4/17/07. When students from Virginia Tech struggled to make sense of the horror that struck their campus last week, they erected a banner on their student center with the date of the massacre. It provided a reminder of a time and a place, a way to express a trauma through white lettering on black canvas. It was an attempt to remember.

Theirs is not the first — nor, unfortunately, will it be the last — commemoration of a tragedy. This desire to remember seems built into us. We sing, sculpt, hold one another, dance, write poems and pray in order to find solace in our most tumultuous moments. Using these forms, we try to incorporate trauma into our lives so that we can give meaning to events that feel meaningless. If we’re going to move forward from the horrors we experience, this process seems essential. Otherwise, evil becomes something like a dangling participle not properly integrated into a sentence. It hangs there, and it has, quite literally, the last word.

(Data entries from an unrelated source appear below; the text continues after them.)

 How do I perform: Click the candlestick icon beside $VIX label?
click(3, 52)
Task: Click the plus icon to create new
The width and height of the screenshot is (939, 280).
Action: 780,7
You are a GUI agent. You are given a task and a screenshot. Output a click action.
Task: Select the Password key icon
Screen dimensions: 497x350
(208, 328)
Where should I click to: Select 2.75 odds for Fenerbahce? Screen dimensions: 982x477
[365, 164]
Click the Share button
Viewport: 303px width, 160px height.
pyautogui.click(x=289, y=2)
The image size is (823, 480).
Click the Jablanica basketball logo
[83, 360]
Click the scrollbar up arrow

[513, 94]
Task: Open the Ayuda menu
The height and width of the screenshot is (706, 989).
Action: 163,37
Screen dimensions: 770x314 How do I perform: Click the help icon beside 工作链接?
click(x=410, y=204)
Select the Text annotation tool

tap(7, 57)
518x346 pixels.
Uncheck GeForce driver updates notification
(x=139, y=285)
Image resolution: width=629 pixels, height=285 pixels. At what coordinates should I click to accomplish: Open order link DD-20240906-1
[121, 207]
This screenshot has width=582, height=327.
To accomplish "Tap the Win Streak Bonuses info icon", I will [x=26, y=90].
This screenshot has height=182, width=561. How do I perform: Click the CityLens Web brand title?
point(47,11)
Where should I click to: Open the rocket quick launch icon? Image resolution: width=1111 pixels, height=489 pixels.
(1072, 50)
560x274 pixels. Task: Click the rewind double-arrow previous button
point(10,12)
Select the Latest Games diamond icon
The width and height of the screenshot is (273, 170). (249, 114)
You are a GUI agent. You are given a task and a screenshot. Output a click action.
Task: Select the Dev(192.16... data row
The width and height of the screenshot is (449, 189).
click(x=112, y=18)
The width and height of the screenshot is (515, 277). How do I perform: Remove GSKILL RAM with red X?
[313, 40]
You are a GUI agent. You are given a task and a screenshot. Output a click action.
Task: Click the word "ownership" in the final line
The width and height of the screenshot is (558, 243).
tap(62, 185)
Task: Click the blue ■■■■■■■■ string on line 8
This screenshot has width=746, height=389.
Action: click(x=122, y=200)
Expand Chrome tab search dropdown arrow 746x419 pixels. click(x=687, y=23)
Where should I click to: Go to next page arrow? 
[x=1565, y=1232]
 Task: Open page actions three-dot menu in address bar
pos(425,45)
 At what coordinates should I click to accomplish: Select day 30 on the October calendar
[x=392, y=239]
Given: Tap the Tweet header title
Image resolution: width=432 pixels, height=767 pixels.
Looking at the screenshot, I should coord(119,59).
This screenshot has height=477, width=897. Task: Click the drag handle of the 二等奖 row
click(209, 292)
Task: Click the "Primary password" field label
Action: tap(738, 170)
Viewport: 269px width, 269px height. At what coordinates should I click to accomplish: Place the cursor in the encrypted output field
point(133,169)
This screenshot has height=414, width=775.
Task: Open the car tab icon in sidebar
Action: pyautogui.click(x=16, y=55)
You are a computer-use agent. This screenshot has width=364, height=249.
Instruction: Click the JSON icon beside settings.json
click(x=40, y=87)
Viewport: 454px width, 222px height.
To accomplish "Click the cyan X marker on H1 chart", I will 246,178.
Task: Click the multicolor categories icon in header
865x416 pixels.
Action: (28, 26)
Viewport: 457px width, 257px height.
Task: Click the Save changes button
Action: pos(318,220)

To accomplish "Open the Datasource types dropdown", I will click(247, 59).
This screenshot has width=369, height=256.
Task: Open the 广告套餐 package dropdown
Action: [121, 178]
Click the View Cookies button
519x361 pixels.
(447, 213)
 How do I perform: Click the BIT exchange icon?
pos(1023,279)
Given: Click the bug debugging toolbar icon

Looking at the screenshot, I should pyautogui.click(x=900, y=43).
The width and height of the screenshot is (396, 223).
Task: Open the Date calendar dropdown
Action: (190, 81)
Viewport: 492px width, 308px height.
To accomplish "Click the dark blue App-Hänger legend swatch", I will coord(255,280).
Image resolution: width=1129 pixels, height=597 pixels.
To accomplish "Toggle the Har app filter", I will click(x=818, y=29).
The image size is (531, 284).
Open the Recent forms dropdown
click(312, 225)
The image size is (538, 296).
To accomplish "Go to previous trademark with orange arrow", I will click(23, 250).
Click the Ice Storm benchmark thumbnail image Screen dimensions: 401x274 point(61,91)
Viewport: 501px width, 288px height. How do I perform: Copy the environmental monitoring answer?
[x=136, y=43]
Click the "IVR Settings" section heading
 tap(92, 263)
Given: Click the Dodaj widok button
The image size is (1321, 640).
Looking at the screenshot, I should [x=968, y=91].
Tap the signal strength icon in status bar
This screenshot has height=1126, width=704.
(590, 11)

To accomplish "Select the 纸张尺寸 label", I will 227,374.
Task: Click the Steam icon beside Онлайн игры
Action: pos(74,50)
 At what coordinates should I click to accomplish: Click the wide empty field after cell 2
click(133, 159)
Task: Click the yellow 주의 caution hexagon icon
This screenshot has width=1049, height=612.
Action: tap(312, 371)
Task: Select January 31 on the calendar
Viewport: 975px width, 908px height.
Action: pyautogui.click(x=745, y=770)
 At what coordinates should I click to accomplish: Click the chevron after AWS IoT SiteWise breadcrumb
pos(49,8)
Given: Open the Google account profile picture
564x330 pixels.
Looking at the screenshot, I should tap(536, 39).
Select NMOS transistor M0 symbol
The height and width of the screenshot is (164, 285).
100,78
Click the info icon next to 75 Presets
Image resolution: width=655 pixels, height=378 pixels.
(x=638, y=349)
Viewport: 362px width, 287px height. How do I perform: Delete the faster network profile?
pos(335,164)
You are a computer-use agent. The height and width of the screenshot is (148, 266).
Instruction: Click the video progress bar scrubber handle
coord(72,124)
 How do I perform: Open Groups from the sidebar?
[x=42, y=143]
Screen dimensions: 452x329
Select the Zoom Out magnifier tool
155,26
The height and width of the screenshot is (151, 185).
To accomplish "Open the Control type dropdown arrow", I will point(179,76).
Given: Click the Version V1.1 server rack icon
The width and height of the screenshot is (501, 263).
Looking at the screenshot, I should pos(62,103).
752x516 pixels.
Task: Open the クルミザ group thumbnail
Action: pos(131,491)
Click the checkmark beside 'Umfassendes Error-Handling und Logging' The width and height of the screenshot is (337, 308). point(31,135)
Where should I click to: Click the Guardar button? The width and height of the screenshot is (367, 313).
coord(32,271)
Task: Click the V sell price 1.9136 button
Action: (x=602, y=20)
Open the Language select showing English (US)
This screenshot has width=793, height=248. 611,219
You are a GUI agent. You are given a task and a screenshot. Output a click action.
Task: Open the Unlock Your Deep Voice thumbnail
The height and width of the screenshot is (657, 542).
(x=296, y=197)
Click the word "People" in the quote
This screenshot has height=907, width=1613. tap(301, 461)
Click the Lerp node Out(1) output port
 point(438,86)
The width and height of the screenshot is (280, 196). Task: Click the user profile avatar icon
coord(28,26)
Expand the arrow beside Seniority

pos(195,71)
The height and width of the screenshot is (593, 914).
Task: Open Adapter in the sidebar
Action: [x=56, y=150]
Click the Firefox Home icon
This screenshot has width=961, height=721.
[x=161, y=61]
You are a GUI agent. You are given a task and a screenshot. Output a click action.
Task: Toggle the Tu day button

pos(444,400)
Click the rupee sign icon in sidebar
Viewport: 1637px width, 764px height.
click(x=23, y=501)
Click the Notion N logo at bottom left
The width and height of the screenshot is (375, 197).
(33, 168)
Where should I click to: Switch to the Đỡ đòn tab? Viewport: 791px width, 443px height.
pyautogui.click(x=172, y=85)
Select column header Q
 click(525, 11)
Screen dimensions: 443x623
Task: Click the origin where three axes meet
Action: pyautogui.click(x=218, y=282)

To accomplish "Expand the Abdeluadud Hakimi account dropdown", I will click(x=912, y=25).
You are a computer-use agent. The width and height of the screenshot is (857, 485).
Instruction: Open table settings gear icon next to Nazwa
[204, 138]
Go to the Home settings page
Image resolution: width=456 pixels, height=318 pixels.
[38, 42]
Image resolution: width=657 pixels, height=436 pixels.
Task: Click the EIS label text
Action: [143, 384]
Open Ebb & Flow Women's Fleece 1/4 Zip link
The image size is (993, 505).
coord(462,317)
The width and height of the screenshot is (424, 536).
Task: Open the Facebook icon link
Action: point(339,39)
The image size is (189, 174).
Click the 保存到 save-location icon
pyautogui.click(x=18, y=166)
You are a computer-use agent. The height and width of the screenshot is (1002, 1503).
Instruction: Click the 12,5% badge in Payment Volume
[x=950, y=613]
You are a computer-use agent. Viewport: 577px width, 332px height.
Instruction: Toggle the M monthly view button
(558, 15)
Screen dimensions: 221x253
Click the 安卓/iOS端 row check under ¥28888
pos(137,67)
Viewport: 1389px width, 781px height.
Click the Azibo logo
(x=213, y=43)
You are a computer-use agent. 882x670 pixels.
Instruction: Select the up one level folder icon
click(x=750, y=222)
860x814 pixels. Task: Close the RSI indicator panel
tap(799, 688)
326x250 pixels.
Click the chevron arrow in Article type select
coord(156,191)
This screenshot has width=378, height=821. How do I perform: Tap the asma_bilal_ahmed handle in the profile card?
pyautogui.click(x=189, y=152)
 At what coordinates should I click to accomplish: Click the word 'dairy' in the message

There’s no hope in a worldview like that.

So through our memorials, we try to find meaning. Perhaps that’s why our nation’s capital is peppered with commemorations of wars and those who represented our country in them. Through carved stone, we remember our history. Likewise, after the Columbine shootings, students draped flowers over Rachel Scott’s car and sat on its hood, sobbing in grief. Leaning against red Acuras, we remember our loves. Or following Hurricane Katrina, memorial services were held in worship spaces across the country. In our religious homes, we remember the possibility of hope.

But if there are right ways to remember, there are certainly wrong ways to remember as well. “Just move on” and “It’s time to get over it” are common phrases in our culture, and they imply that the only way to recover from a traumatic event is to forget it.

The trouble with these cliches is that they conflate remembering with reliving. Reliving traps us in the past, keeps us from existing in the present and building hope for the future. But remembering is different: It is the means by which, again and again, we try to defeat pointless horrors by giving them some perspective. That’s the transformation that must occur if we are to prevent the dangling-participle problem.

This power of memorializing is something I’ve experienced in my own life. I was a junior at Yale on Sept. 11, 2001. I remember that the phone lines were down, and I couldn’t call my family. When the trains were running again, I returned to the New York suburb in which I grew up. I felt isolated and frightened. When the Amtrak drew near Manhattan, the train slowed and passengers huddled near the windows, gazing upon a skyline that had changed forever. It looked tilted — just like my reality — even though rising grey smoke held the place where the towers once stood. Then the conductor asked us to keep a moment of silence, and it became our memorial, our remembrance of a horror that shaped our lives. They were strangers on that train, but they shared something with me — they were mourning, too — and they became my community at a time when I felt profoundly protected. In that memorial, I was offered a sign of hope that I was not alone. I will never forget that, nor should I.

In the aftermath of Sept. 11, I, and so many others, observed endless memorials. Some were noble, some bittersweet and some gut-wrenching: signs for missing people in Grand Central Terminal, military planes that kept watch over Manhattan with their deafening drones, chaplains for the cleanup crews and the putrid stench from the pyre of the Twin Towers. Those memorials challenged and changed our understanding of a horror. The same goes for the students at Virginia Tech. As they wear their school colors and attend candlelight vigils and invite a nation to mourn with them, they bear witness to nightmare. That experience will transform them, in their grieving and their remembering, in their hope and their search to make sense of the insensible. To forget the tragedy would be to forget who they were, who they are and whom they will become. But how they remember is their choice.

9/11/2001. 4/20/1999. 8/23/2005. 4/16/2007. These are the dates that form us. These are the dates that are seared into our memories. These are the dates we cannot — and should not — forget.

Danielle Elizabeth Tumminio is a 2003 graduate of Yale College and a fourth-year student at the Yale Divinity School.